## PASSAGE
- Born: Emma Le Blanc December 12, 1998 (age 26) Fredericton, New Brunswick

Team
- Curling club: Capital Winter Club, Fredericton, NB

Curling career
- Member Association: New Brunswick
- Other appearances: CJCC: 4 (2015, 2016, 2018, 2019)
- Top CTRS ranking: 92nd (2017–18)

= Emma LeBlanc =

Canadian curler (born 1998)

Emma Le Blanc (born December 12, 1998) is a Canadian curler from Fredericton, New Brunswick. She is the former third on Team Justine Comeau.

## DIRECTION A
Answer each of these from the profile of Emma Le Blanc:
(i) What curling club is she listed with?
(ii) In which years did she appear at the CJCC?
(iii) What position did she hold on Team Justine Comeau?
## DIRECTION B
Write a continuation of the profile of Emma Le Blanc, picking up after its final sentence.
None of the data is needed here.

## COLLECTED MATERIAL
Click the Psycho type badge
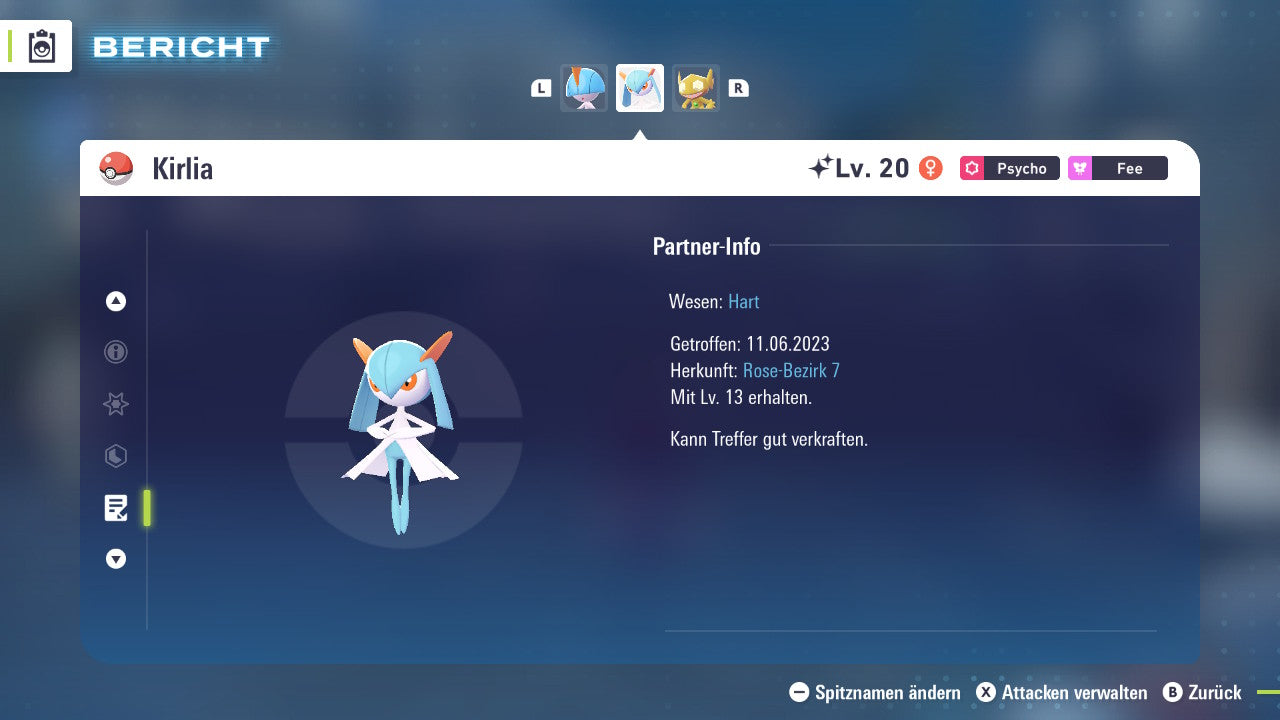This screenshot has height=720, width=1280. pyautogui.click(x=1009, y=168)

## EXPECTED OUTPUT A
(i) The Capital Winter Club in Fredericton, NB.
(ii) 2015, 2016, 2018 and 2019.
(iii) Third.

## EXPECTED OUTPUT B
==Career==
Le Blanc has represented New Brunswick at four Canadian Junior Curling Championships with two bronze medals to her name in 2016 and 2018. She also has a very accomplished Under 18 championship record. She won silver medals in both 2016 and 2017 at the 2016 U18 International Curling Championships and the 2017 Canadian U18 Curling Championships. Still of junior age, she has participated in the past few New Brunswick Scotties Tournament of Hearts. In 2017, they lost the semifinal to the Melissa Adams rink and in 2018 they lost the tiebreaker to Sarah Mallais. She did not participate in the 2019 playdowns as she was at the 2019 Canadian Junior Curling Championships.

==Personal life==
Le Blanc attended Mount Allison University.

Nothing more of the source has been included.